Look at these pieces!
All of them so very different and still they catch my eye, inspire me and bring joy whenever I use them.
Some are new, some old.
If you have a bit of time I will tell you about them...
The vase with the branch in it, it’s sides looking like folded paper, origami, catching light and giving structure. This is one piece of ceramic that I bought a long time ago, had it in my very first flat back in Germany, packed it away on a box before I came to see New Zealand and rediscovered this treasure years later on one of my visits to my parents house. It was a Christmas holiday when I chose a few precious things from home in Germany to come to my new life here in Taupō. Good care and lots of bubble wrap was used to pack books, exhibition catalogues, pictures in their frames and a few ceramics that were dear to me, all in a cardboard box to be sent to NZ.
It all arrived. This vase was one of the only unbroken pieces of all the things that I was so keen to see in our house.
Frames got repaired and the books found a place on the shelves, but I think of this big box of goods whenever I fill this ceramic origami vase with water.
The Crown Lynn Beehive bowl is old and dear and used often for several things.
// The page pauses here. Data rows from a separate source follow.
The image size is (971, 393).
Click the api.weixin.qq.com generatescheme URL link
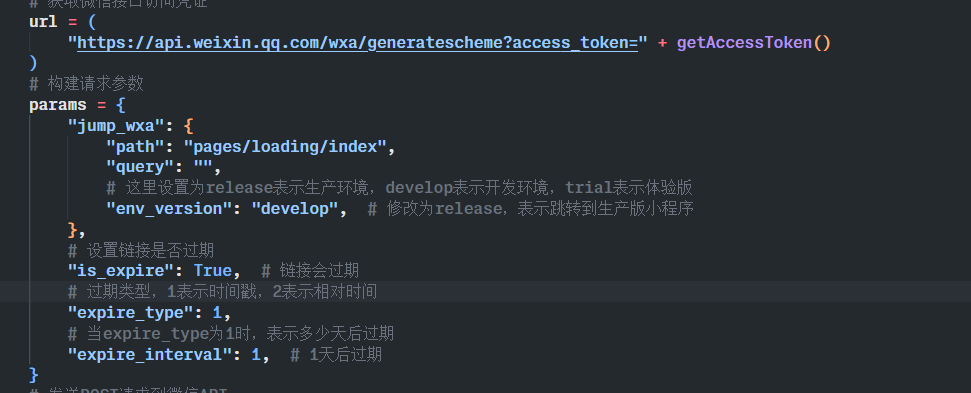click(x=357, y=43)

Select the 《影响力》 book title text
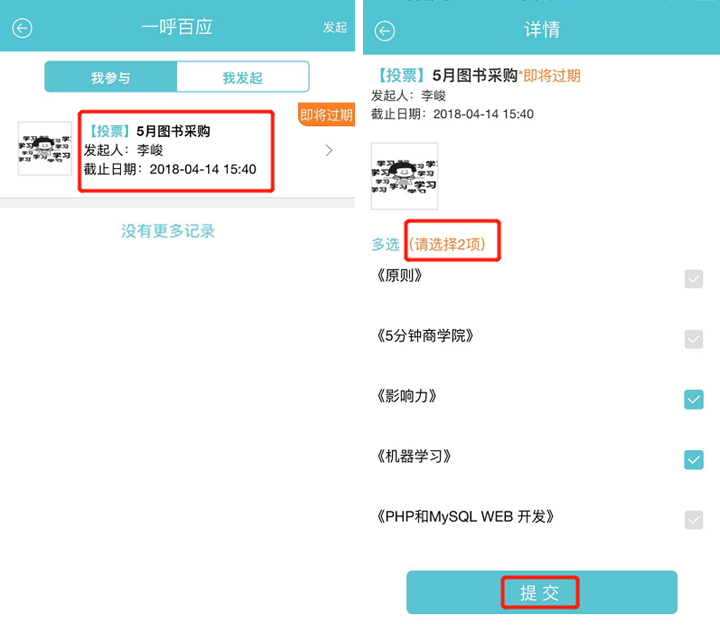pyautogui.click(x=406, y=395)
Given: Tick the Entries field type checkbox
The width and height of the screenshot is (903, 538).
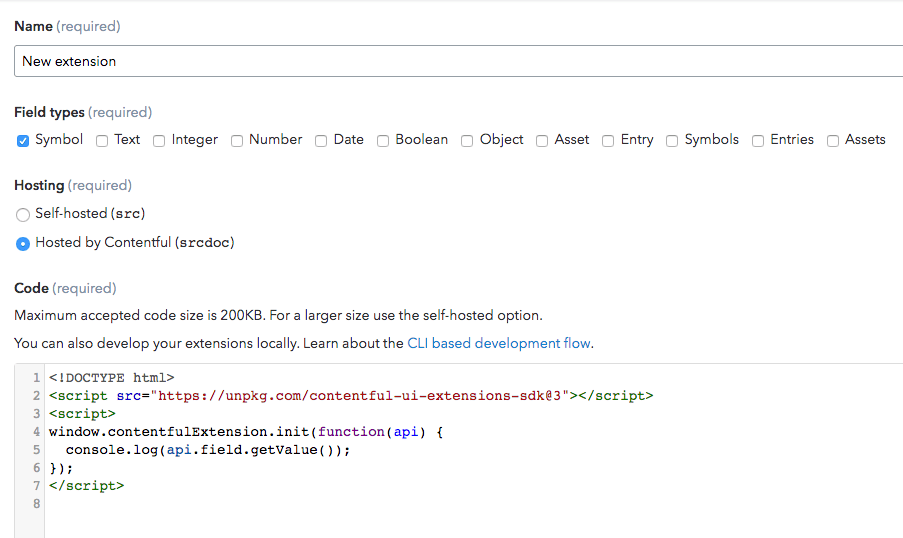Looking at the screenshot, I should (x=758, y=141).
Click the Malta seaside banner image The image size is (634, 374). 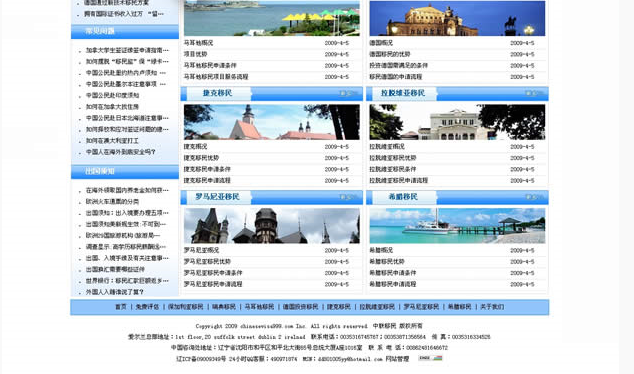click(x=272, y=18)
Making the dough for my bread. Holding the flood of plums that ripen just after Christmas. Reclaiming clay....
I am sure I found it in an opshop somewhere around the country, where exactly I can’t remember.
There is a Wedgewood bowl on a pedestal (hidden in other bowls) which moved with me 3 times already. I found this bowl here in NZ, in Taupō, but I knew about Wedgewoods Edme Collection back when I was living a very different life. I was given a butter holder of the same collection, beautiful in its shape and the little cone on top of the lid to lift it up. I believe my mother is taking care of that butter dish, she too is a bit obsessed with wegewoods Edme Collection.
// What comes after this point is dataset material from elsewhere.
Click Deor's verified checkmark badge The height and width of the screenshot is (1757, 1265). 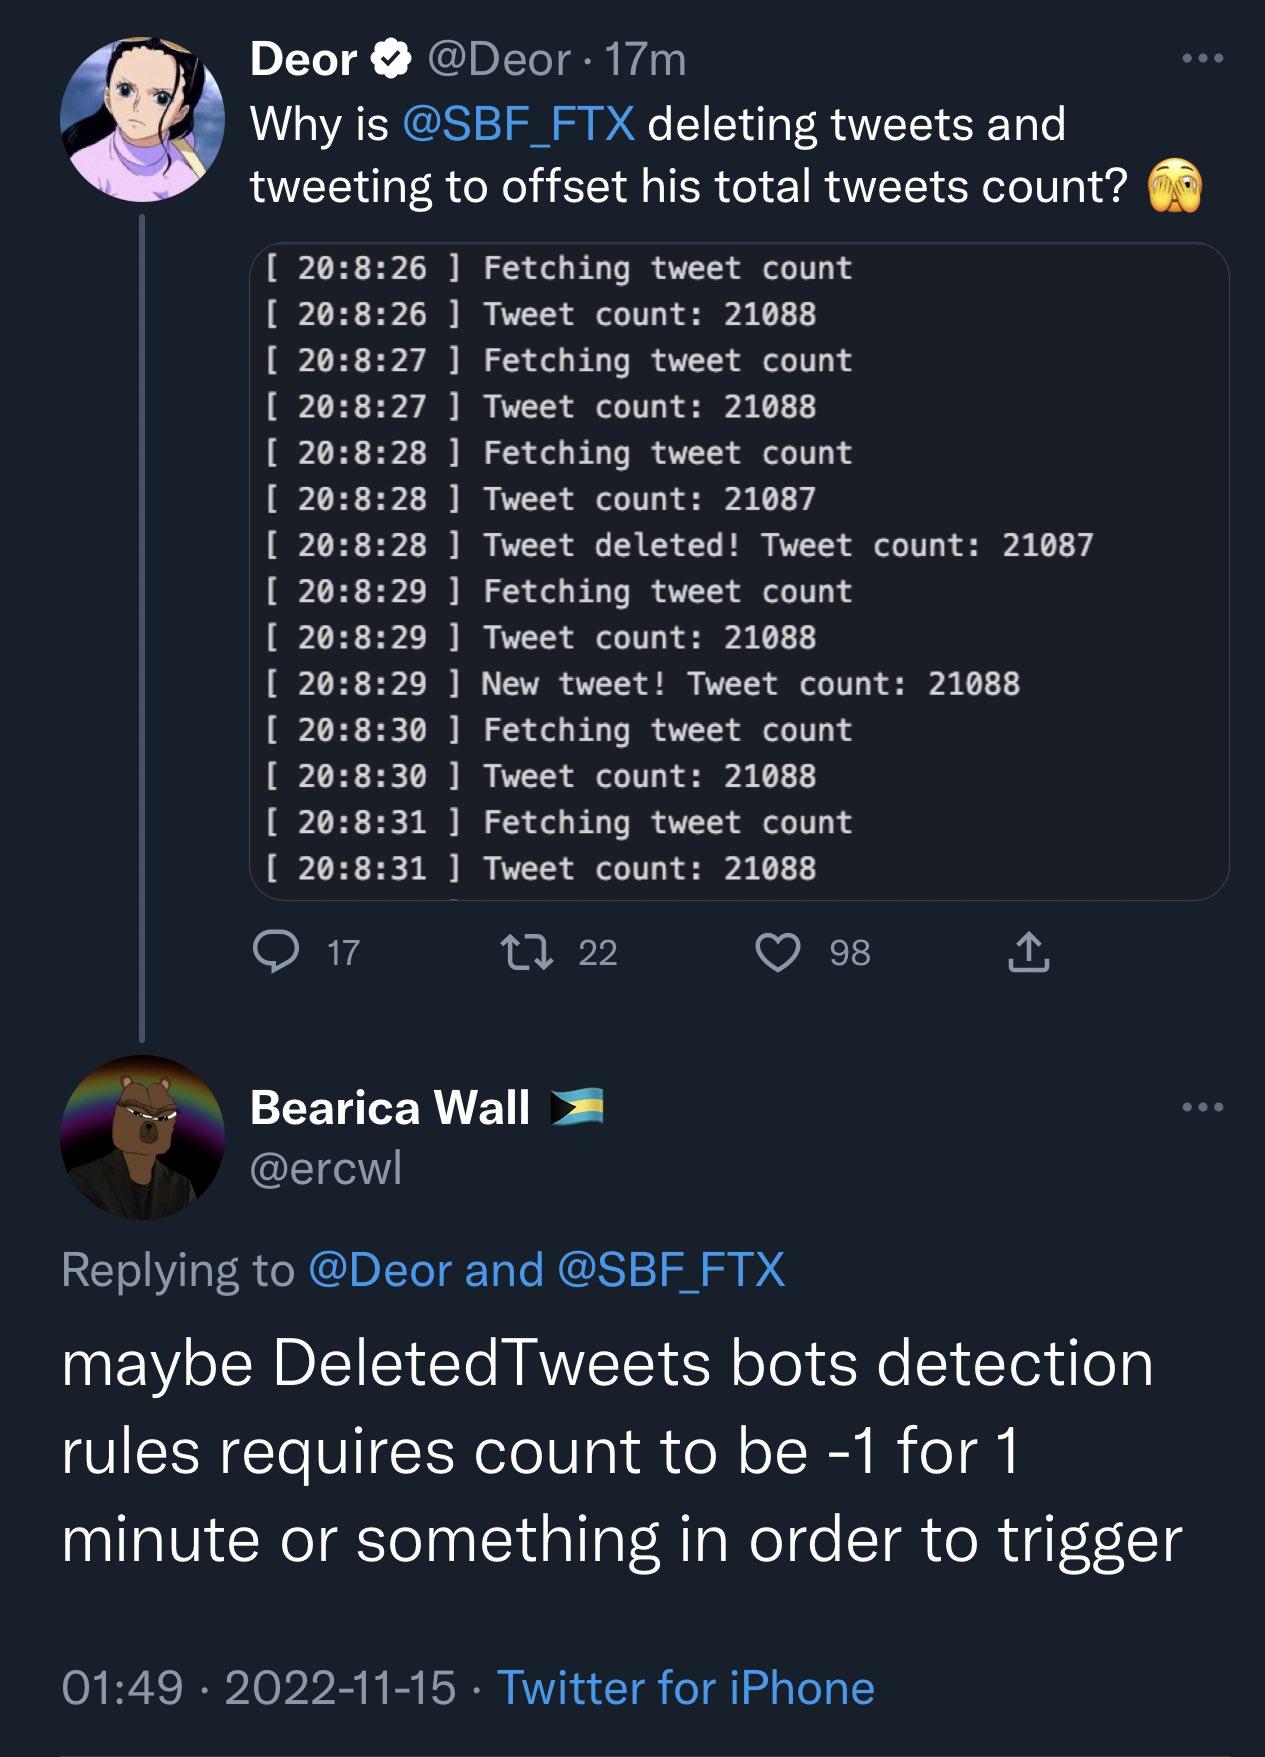[389, 60]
The cake stand and bowl on a pedestal you see stacked in each other in the foreground are prototypes of shapes I want to explore further. The stack of plates is waiting for its last few sisters to join and complete the set.
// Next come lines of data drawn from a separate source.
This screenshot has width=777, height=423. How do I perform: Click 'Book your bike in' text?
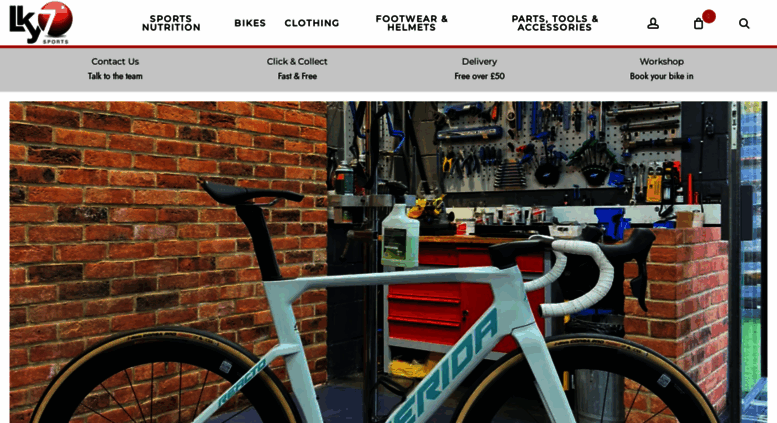coord(662,76)
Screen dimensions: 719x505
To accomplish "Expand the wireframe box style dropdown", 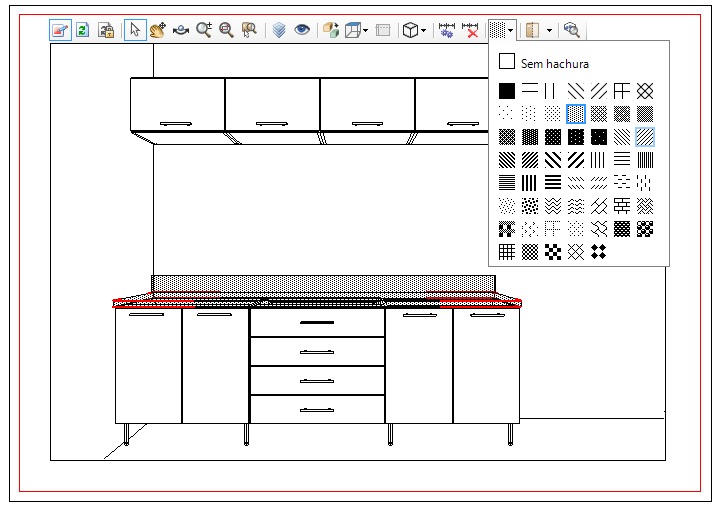I will [365, 31].
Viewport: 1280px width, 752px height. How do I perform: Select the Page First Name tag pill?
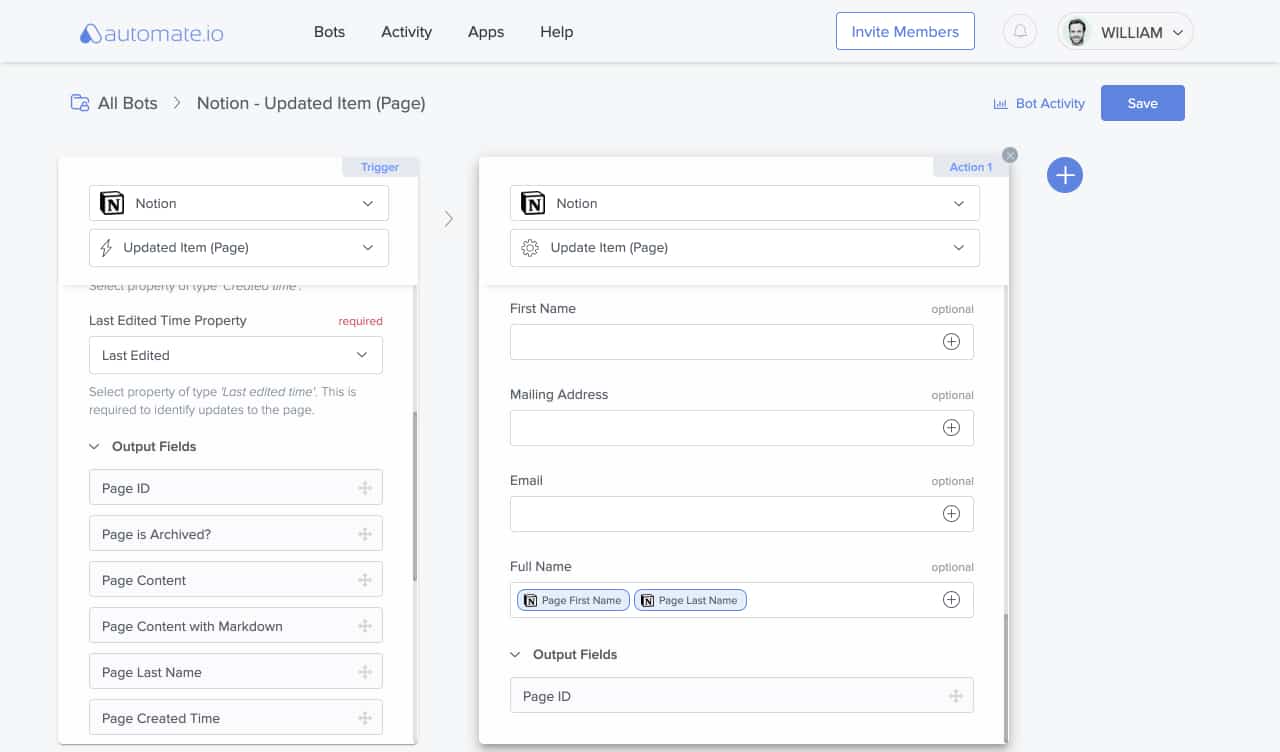pos(572,599)
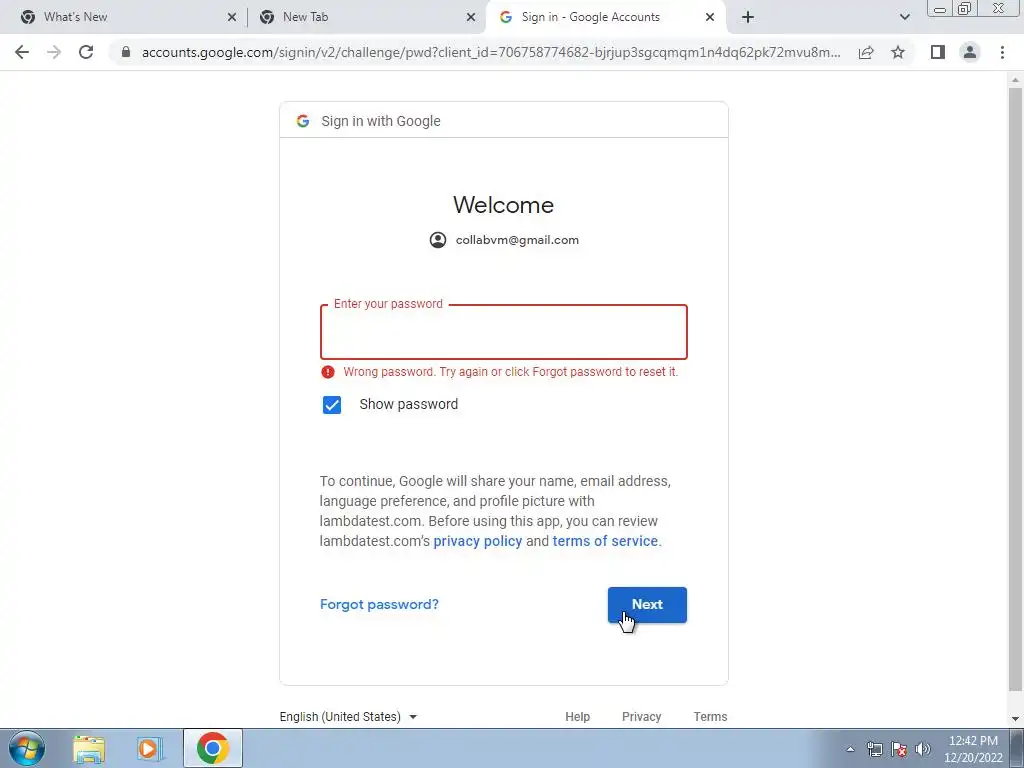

And the eggs you see? My wonderful chickens decided to find a new place to nest, under a cardboard box on the compost pile after I was convinced they stopped laying. I found about 20 of them, hidden in the shade of the box and halfway buried in the cool soil.
And lastly there are the fading blossoms on the foraged branches of wild plum, petals falling into the collection of bowls that is half obsession, half practical necessity in my kitchen.